Perhaps I flew too close to the sun and got too comfortable. I knew going in that there would be two Opeth records, three Linkin Park, and one Thrice. I underestimated the demand for Thrice in a rural Kentucky record store that perhaps would not have carried the title at all had I not requested it, and I rolled in an hour early, decidedly not early enough. Even then, I was tenth in line, and I heard a voice ahead of me say the word “Thrice” and I knew I’d be out of luck. Of course, the record was gone before I could get to it. Fortunately, I was able to secure Opeth and Linkin Park. 2/3 ain’t bad.
Let’s focus on Morningrise: It’s easy to forget how cool early Opeth was given the mid-career peak in the period between Blackwater Park and Ghost Reveries, but Morningrise exists in this very specific space of folk, melodic death metal, and prog that certainly sets the stage for where their sound would develop in the future in a rawer form. It holds up quite well for a death metal record from the mid 90’s, when you almost expect things to sound like the bonus demo track “Eternal Soul Torture” which caps off most editions of this release.

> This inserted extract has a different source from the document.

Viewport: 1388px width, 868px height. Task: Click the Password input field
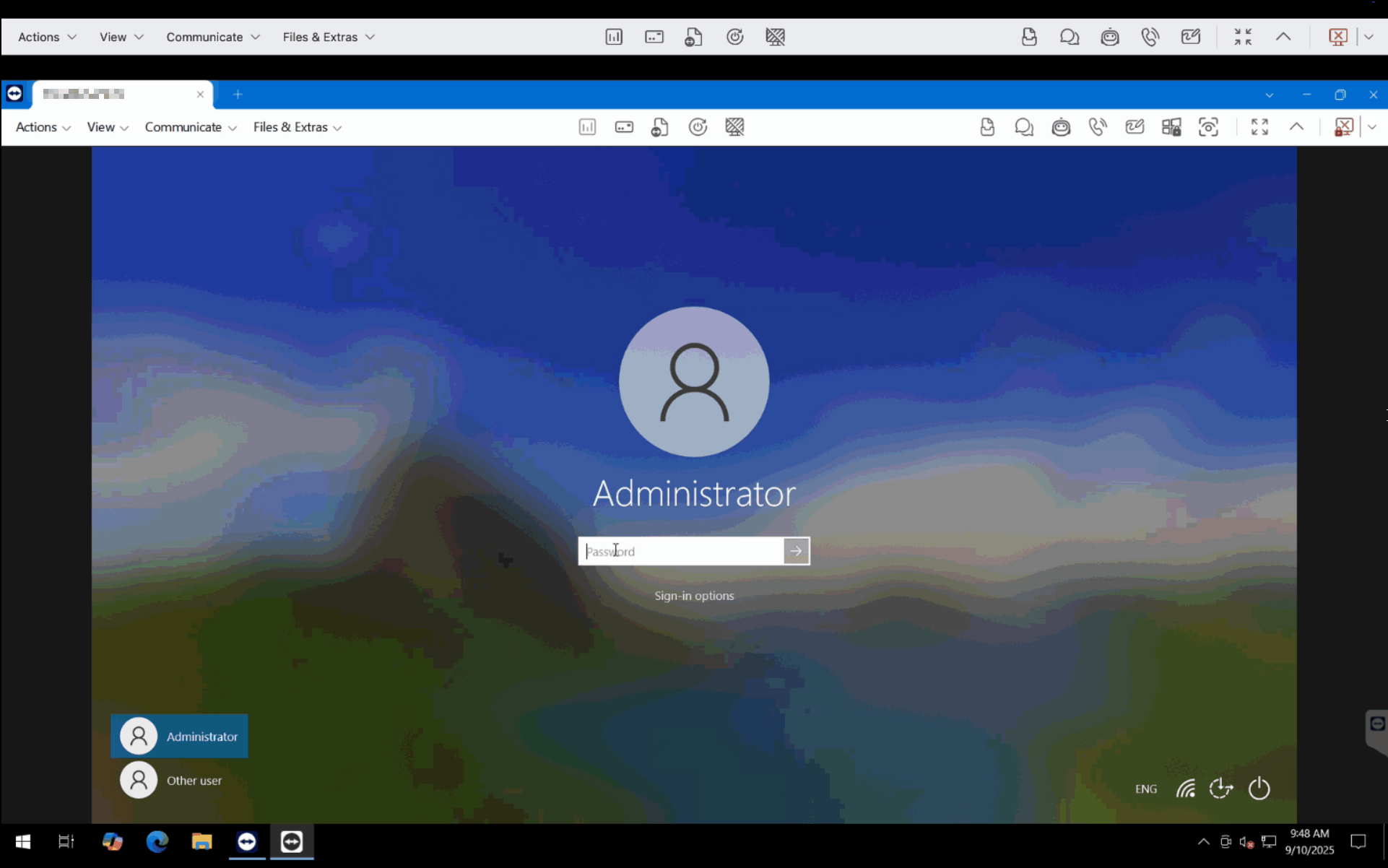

The 2xLP translucent turquoise color (advertised as blue on the hype sticker) is completely unrelated to the aesthetic of the album’s packaging, sure, but it’s a gorgeous color regardless that pops against the monochromatic and bleak album cover. The gatefold feels nice and substantial, with fairly minimal art direction inside; the band’s decorative O logo as a backdrop for lyrics and liner notes. The 140 gram vinyl makes it relatively heavy. The price point is pretty steep at $36, which is especially questionable when it was manufactured in Canada, per the sticker on the back. A European import, I’d understand. A minor complaint, I suppose, but the rising cost of vinyl is one that has bothered me in recent years.
The sound of this release is fine. I’ve had a history of bad luck with dynamic albums, and moments of acoustic guitars and vocals can leave room for noise. That demo track does sound a bit rough, but that’s a part of the charm, yeah? Overall, not a bad pressing, and it’s always nice to have a piece of metal history on the shelf.